What you have to do:
Only the lines of the data holding the string "next" need to be returned.

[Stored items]
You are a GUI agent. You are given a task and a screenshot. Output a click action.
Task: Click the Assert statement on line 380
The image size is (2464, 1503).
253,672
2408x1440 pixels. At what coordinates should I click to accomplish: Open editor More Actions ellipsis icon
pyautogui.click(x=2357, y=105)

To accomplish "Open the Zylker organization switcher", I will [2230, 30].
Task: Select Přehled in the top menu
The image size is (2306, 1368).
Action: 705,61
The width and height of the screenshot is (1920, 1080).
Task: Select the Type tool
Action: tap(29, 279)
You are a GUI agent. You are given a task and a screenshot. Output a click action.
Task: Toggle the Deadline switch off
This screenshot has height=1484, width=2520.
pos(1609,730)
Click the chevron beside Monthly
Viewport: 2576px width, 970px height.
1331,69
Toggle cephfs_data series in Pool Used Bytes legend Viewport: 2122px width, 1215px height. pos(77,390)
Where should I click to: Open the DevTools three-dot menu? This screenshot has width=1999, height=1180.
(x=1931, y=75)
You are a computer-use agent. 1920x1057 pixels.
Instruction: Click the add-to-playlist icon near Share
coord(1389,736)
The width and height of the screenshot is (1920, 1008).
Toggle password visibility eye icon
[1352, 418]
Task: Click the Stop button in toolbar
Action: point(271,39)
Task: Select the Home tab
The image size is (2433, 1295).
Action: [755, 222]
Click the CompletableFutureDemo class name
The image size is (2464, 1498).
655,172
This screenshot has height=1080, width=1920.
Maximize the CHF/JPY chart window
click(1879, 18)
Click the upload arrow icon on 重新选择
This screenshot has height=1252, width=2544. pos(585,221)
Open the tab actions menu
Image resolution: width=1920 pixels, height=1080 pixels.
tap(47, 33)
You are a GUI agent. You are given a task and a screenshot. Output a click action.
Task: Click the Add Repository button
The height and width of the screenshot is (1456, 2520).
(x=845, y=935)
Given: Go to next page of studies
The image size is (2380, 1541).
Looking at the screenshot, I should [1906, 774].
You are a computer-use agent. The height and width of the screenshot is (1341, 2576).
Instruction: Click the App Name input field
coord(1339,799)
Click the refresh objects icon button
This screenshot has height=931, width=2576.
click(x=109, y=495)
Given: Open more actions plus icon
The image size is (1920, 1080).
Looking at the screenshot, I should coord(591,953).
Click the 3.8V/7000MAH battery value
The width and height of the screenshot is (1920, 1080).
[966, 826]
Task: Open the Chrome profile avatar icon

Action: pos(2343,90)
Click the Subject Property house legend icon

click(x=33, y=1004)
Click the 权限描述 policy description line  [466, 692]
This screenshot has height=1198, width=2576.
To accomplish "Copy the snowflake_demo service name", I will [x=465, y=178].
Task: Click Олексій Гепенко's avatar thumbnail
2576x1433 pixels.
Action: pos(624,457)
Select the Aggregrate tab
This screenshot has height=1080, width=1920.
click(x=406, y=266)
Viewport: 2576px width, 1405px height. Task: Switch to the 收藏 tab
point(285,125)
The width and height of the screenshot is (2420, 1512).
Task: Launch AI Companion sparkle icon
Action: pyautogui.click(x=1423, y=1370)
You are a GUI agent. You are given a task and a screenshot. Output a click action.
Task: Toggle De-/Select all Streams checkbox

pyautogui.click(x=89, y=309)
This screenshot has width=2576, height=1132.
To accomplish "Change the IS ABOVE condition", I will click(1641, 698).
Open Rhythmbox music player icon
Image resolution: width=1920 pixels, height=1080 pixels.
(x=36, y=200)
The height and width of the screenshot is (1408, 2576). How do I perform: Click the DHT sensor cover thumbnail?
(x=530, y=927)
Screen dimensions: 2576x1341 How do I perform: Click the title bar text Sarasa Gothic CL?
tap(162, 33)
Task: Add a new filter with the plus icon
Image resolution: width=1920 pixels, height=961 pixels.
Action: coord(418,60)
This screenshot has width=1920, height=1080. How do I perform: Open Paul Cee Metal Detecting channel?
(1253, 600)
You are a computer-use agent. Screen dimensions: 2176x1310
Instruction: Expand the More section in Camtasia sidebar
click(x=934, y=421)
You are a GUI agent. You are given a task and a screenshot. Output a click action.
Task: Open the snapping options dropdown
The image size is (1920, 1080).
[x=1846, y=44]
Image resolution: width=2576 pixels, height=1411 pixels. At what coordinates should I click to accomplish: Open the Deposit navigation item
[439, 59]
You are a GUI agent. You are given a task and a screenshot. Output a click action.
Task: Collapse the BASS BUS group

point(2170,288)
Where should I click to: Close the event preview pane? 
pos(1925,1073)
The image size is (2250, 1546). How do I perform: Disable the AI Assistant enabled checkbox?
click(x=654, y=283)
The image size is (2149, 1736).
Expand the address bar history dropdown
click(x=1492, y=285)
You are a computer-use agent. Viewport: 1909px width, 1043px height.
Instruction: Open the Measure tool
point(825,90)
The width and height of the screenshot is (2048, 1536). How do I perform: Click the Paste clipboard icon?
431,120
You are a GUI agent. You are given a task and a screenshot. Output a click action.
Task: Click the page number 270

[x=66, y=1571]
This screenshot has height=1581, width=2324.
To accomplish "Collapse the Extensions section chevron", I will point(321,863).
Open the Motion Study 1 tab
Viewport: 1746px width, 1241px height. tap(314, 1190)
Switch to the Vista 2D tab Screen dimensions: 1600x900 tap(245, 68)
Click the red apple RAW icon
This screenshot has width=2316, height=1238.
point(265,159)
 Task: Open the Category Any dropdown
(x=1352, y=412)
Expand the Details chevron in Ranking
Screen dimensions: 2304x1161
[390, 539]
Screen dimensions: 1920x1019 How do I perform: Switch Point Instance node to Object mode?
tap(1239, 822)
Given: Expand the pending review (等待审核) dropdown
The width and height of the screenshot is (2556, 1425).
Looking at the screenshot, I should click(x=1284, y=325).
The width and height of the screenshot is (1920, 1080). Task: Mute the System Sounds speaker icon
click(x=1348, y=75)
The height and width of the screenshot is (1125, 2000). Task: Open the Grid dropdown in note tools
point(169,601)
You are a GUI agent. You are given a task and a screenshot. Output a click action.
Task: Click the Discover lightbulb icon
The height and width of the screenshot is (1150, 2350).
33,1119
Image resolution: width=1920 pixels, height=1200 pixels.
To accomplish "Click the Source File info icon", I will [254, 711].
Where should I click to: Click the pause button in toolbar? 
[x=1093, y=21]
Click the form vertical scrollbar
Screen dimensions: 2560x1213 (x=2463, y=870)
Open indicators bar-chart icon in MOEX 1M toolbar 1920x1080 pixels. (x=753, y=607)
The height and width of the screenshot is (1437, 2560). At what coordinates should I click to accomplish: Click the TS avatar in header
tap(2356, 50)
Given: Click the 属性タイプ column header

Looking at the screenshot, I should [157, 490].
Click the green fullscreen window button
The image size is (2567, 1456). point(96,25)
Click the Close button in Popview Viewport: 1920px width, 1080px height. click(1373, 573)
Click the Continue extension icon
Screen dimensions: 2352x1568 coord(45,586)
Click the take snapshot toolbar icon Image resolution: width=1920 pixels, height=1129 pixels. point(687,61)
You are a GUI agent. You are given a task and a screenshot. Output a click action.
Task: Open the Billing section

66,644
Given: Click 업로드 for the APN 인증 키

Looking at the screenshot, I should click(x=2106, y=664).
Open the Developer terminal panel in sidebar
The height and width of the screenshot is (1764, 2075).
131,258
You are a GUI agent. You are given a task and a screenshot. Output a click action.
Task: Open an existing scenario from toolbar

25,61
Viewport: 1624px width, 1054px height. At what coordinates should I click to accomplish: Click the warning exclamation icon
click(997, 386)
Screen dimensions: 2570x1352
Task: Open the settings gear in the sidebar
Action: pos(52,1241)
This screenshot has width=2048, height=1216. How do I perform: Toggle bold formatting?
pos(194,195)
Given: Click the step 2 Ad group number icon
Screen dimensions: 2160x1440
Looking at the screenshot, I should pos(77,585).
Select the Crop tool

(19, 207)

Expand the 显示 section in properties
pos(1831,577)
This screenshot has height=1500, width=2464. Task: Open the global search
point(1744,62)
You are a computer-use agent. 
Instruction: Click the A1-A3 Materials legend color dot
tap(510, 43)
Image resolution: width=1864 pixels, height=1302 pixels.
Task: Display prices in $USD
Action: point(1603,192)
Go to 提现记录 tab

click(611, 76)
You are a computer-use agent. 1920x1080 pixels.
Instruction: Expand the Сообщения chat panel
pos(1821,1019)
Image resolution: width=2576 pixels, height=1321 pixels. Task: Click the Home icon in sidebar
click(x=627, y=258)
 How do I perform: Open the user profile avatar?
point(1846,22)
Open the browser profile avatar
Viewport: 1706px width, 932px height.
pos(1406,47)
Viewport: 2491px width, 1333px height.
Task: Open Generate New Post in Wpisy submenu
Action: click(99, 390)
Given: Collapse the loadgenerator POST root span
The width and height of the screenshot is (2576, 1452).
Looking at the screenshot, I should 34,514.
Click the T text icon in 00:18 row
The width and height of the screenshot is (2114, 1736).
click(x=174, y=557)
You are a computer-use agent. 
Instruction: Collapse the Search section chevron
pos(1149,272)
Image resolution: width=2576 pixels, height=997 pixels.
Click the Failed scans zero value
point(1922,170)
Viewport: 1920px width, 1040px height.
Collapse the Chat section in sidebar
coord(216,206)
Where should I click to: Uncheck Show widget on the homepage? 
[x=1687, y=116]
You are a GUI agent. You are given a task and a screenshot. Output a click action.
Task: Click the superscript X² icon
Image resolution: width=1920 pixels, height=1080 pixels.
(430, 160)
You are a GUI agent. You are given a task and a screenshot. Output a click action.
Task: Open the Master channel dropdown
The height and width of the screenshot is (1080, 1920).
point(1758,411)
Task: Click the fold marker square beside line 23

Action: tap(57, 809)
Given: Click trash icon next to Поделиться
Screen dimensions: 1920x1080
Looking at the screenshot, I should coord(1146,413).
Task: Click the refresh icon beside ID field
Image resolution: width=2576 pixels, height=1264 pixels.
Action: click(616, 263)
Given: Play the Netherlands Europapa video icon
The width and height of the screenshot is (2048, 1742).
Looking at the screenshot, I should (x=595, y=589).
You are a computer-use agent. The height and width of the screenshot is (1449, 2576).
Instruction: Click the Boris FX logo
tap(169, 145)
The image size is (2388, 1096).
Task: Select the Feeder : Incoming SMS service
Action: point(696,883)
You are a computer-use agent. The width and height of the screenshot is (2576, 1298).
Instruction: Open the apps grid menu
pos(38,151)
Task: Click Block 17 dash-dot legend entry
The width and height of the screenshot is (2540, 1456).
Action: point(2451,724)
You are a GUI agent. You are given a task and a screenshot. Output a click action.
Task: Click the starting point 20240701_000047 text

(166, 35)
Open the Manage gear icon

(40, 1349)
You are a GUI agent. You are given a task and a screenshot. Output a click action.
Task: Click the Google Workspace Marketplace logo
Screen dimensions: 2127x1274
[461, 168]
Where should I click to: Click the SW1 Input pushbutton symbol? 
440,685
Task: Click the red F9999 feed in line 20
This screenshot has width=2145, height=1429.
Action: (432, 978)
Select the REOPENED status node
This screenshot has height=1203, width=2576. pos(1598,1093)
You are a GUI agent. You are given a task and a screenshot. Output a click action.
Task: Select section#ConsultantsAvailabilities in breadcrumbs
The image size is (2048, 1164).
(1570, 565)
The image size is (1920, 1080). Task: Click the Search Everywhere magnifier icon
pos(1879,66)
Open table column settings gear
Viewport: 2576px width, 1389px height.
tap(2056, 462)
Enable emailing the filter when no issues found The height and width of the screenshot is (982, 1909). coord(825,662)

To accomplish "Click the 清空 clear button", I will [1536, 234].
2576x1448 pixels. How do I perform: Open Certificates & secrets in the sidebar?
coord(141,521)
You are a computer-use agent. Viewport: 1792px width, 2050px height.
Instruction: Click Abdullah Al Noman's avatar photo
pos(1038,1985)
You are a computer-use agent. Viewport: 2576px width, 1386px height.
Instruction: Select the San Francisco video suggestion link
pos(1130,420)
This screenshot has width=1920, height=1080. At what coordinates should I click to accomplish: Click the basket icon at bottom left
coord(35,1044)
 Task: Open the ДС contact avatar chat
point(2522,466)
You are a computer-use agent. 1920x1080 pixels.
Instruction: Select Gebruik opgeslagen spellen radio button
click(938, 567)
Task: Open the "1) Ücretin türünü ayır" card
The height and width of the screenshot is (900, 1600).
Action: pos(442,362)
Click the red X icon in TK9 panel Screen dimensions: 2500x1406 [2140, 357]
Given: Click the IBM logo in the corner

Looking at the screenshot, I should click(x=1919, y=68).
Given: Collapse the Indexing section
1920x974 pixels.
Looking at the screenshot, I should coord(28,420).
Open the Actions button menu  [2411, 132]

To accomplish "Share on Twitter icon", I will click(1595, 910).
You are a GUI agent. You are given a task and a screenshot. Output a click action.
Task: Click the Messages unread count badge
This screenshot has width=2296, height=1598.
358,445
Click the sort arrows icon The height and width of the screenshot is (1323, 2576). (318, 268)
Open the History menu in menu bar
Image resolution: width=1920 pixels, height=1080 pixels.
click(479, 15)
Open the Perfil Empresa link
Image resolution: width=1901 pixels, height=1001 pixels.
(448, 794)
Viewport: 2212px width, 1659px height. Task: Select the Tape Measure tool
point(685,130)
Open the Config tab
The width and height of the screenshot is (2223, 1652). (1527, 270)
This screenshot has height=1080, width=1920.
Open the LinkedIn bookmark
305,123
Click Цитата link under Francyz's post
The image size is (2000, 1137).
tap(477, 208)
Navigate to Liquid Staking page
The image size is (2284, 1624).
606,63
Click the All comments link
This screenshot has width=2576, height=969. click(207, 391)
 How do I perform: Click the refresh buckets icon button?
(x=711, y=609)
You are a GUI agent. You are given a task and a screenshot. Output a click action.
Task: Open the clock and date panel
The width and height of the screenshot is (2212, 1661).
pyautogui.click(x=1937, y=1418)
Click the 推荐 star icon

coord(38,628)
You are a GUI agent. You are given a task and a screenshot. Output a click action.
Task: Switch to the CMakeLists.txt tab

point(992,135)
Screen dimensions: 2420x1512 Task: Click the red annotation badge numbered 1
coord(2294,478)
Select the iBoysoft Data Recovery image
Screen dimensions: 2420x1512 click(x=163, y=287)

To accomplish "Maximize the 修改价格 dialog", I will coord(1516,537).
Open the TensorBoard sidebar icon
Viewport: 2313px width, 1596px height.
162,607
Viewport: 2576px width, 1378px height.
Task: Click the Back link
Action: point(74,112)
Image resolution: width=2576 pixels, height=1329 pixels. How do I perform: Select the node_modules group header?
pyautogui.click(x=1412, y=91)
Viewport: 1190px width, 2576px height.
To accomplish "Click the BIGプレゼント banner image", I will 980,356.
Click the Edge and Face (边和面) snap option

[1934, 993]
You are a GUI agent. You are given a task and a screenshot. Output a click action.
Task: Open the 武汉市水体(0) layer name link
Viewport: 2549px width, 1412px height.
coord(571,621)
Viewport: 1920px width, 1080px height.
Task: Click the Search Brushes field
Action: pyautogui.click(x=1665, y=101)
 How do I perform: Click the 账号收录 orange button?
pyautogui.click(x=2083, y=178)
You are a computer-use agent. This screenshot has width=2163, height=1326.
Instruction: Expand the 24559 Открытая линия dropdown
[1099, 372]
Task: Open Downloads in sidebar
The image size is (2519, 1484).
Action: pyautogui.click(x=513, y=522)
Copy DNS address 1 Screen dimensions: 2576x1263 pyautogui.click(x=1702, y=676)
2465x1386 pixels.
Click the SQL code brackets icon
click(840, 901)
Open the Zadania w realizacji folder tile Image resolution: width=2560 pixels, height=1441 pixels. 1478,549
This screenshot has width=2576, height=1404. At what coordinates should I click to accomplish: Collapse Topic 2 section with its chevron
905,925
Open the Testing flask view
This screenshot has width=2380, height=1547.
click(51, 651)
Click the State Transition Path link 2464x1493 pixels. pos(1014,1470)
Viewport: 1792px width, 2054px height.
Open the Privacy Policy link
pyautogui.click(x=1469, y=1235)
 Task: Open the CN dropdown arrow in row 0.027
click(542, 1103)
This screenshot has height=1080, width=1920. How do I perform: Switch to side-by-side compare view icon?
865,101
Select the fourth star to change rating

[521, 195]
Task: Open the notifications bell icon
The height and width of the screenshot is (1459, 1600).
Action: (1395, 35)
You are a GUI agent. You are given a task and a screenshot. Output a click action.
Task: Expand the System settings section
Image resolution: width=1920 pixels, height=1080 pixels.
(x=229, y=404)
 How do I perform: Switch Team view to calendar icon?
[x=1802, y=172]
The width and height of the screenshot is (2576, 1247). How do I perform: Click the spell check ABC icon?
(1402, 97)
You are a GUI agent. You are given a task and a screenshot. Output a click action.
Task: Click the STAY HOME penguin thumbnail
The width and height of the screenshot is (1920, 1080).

Response area:
Given: Go to next page of studies
Given: Click trash icon next to Поделиться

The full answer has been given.